Word and element locating data ::
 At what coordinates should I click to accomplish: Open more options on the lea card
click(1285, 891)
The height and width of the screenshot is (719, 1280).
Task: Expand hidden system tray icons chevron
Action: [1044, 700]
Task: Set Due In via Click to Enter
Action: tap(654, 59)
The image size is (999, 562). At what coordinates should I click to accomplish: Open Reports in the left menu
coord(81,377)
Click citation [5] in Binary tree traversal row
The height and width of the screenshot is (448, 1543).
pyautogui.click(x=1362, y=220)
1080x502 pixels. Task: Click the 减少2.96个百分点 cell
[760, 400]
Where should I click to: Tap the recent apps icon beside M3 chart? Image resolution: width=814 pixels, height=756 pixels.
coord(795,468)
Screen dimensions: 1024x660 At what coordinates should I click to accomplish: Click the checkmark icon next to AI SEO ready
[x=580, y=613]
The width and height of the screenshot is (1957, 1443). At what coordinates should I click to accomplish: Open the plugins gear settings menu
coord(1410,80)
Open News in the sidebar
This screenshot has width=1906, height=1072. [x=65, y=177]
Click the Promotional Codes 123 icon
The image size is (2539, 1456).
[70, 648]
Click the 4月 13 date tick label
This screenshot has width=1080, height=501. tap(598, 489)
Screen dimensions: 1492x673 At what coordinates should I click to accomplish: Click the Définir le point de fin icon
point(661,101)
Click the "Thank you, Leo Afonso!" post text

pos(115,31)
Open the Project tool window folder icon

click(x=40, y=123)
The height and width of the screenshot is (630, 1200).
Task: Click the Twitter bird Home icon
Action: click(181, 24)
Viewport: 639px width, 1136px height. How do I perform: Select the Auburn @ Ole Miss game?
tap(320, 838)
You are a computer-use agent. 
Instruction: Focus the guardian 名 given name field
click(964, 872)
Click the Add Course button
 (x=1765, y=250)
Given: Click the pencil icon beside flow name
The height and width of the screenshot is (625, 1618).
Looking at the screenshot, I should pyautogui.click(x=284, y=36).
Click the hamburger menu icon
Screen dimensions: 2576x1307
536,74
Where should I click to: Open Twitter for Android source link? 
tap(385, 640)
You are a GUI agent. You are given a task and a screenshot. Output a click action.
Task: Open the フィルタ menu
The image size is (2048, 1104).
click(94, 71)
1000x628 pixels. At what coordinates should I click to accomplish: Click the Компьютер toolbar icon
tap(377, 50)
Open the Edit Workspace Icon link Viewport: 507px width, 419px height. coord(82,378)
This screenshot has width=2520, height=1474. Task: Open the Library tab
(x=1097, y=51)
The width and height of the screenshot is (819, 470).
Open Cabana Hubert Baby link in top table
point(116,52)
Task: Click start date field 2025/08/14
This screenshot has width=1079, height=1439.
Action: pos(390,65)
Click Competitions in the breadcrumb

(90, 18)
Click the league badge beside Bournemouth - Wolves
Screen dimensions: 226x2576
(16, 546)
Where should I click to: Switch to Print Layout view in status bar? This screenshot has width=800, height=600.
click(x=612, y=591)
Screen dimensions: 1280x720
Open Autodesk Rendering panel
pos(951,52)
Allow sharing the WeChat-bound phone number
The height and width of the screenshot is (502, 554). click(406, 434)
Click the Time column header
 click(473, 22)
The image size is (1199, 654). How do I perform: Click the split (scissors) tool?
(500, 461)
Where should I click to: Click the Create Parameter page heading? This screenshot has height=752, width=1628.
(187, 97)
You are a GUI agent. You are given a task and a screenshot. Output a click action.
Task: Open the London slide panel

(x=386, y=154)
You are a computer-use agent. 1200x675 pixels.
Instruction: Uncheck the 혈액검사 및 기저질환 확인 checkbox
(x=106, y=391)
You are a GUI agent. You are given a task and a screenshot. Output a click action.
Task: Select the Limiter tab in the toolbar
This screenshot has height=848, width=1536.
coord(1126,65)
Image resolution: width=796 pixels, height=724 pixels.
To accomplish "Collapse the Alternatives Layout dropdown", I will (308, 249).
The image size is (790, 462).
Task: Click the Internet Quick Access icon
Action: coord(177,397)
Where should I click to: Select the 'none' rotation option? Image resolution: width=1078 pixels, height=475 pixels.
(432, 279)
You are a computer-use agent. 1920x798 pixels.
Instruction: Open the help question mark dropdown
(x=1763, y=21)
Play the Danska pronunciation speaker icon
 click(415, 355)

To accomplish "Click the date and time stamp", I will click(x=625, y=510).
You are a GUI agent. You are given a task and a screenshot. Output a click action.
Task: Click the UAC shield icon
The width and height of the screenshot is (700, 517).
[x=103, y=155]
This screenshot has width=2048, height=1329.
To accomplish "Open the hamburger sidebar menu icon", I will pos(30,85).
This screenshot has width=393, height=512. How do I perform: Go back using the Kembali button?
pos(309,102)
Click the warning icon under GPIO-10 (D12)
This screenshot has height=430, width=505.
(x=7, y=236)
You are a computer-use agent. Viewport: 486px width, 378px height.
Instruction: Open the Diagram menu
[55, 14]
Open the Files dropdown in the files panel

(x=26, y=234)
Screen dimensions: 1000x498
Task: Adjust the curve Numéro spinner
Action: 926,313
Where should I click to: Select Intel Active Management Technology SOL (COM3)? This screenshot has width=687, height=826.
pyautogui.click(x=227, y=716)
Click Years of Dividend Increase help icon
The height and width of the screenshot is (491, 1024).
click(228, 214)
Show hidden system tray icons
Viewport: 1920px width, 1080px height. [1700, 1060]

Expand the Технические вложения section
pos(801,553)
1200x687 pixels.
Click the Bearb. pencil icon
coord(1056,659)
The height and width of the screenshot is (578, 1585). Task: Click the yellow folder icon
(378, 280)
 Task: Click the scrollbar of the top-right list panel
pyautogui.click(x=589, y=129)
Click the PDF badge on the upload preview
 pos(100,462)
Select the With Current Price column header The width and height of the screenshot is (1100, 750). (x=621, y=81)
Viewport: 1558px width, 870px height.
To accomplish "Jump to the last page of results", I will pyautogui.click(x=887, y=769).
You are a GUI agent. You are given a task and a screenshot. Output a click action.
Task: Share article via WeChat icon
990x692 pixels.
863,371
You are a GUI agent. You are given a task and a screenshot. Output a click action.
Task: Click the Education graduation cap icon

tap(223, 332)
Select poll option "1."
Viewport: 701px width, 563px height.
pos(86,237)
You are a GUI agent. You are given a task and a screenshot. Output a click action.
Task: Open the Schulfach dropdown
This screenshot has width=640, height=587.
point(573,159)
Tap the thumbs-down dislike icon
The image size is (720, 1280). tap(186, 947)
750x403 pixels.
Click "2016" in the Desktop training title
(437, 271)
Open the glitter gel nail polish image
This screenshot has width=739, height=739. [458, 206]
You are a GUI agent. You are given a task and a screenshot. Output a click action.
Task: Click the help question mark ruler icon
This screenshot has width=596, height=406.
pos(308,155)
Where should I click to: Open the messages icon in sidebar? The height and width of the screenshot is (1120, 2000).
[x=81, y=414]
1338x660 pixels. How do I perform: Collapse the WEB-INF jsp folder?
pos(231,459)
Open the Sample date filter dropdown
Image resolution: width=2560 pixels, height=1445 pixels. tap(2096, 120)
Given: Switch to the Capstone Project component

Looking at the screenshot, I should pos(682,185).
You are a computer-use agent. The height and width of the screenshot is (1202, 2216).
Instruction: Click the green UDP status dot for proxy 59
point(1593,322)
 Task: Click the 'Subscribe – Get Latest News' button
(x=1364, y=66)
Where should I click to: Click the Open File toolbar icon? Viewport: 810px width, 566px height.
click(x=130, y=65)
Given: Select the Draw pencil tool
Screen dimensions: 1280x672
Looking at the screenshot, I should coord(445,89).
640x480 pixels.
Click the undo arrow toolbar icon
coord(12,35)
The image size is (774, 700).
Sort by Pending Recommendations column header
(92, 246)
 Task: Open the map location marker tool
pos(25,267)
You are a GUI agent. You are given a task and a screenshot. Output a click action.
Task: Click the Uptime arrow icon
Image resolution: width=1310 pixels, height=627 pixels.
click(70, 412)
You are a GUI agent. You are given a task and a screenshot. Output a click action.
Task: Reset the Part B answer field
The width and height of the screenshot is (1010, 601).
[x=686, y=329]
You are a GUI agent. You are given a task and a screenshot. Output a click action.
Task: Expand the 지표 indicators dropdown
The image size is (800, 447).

Task requirements :: Reproduce the lines above without any change, starting with the line containing "Screen dimensions: 1280x720" and ending with the line containing "Action: 926,313".

Exercise solution ::
Screen dimensions: 1280x720
Open Autodesk Rendering panel
pos(951,52)
Allow sharing the WeChat-bound phone number
The height and width of the screenshot is (502, 554). click(406, 434)
Click the Time column header
 click(473, 22)
The image size is (1199, 654). How do I perform: Click the split (scissors) tool?
(500, 461)
Where should I click to: Click the Create Parameter page heading? This screenshot has height=752, width=1628.
(187, 97)
You are a GUI agent. You are given a task and a screenshot. Output a click action.
Task: Open the London slide panel

(x=386, y=154)
You are a computer-use agent. 1200x675 pixels.
Instruction: Uncheck the 혈액검사 및 기저질환 확인 checkbox
(x=106, y=391)
You are a GUI agent. You are given a task and a screenshot. Output a click action.
Task: Select the Limiter tab in the toolbar
This screenshot has height=848, width=1536.
coord(1126,65)
Image resolution: width=796 pixels, height=724 pixels.
To accomplish "Collapse the Alternatives Layout dropdown", I will (308, 249).
The image size is (790, 462).
Task: Click the Internet Quick Access icon
Action: coord(177,397)
Where should I click to: Select the 'none' rotation option? Image resolution: width=1078 pixels, height=475 pixels.
(432, 279)
You are a computer-use agent. 1920x798 pixels.
Instruction: Open the help question mark dropdown
(x=1763, y=21)
Play the Danska pronunciation speaker icon
 click(415, 355)

To accomplish "Click the date and time stamp", I will click(x=625, y=510).
You are a GUI agent. You are given a task and a screenshot. Output a click action.
Task: Click the UAC shield icon
The width and height of the screenshot is (700, 517).
[x=103, y=155]
This screenshot has width=2048, height=1329.
To accomplish "Open the hamburger sidebar menu icon", I will pos(30,85).
This screenshot has width=393, height=512. How do I perform: Go back using the Kembali button?
pos(309,102)
Click the warning icon under GPIO-10 (D12)
This screenshot has height=430, width=505.
(x=7, y=236)
You are a computer-use agent. Viewport: 486px width, 378px height.
Instruction: Open the Diagram menu
[55, 14]
Open the Files dropdown in the files panel

(x=26, y=234)
Screen dimensions: 1000x498
Task: Adjust the curve Numéro spinner
Action: 926,313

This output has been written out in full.